Efficient backbone cyclization of linear peptides by a recombinant asparaginyl endopeptidase

摘要

Cyclotides are diverse plant backbone cyclized peptides that have attracted interest as pharmaceutical scaffolds, but fundamentals of their biosynthetic origin remain elusive. Backbone cyclization is a key enzyme-mediated step of cyclotide biosynthesis and confers a measure of stability on the resultant cyclotide. Furthermore, cyclization would be desirable for engineered peptides.
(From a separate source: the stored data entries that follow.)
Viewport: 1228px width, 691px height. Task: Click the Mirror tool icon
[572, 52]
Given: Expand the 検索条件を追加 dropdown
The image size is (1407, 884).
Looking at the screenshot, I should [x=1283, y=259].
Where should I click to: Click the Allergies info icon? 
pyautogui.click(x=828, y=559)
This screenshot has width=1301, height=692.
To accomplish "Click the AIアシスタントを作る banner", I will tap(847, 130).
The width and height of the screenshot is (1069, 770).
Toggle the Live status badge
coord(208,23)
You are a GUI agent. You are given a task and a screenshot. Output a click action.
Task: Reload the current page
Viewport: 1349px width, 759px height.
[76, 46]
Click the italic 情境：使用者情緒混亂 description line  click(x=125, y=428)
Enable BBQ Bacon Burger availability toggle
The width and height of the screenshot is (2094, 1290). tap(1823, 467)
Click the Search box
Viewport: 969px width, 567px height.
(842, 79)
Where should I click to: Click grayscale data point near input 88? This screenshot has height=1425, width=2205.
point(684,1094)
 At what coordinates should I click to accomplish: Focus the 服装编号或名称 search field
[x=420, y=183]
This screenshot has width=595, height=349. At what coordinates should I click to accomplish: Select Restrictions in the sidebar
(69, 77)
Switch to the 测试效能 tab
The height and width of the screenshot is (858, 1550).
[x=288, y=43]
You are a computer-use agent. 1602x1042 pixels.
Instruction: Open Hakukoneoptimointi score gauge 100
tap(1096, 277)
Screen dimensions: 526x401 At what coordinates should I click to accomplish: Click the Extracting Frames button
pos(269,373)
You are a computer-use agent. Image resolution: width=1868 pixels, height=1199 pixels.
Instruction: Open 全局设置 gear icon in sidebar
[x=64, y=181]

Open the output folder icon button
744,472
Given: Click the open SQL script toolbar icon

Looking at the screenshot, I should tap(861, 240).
Here we report the identification of four asparaginyl endopeptidases (AEPs), proteases implicated in cyclization, from the cyclotide-producing plant Oldenlandia affinis. We recombinantly express OaAEP1(b) and find it functions preferably as a cyclase by coupling C-terminal cleavage of propeptide substrates with backbone cyclization. Interestingly, OaAEP1(b) cannot cleave at the N-terminal site of O. affinis cyclotide precursors, implicating additional proteases in cyclotide biosynthesis. Finally, we demonstrate the broad utility of this enzyme by cyclization of peptides unrelated to cyclotides. We propose that recombinant OaAEP1(b) is a powerful tool for use in peptide engineering applications where increased stability of peptide products is desired.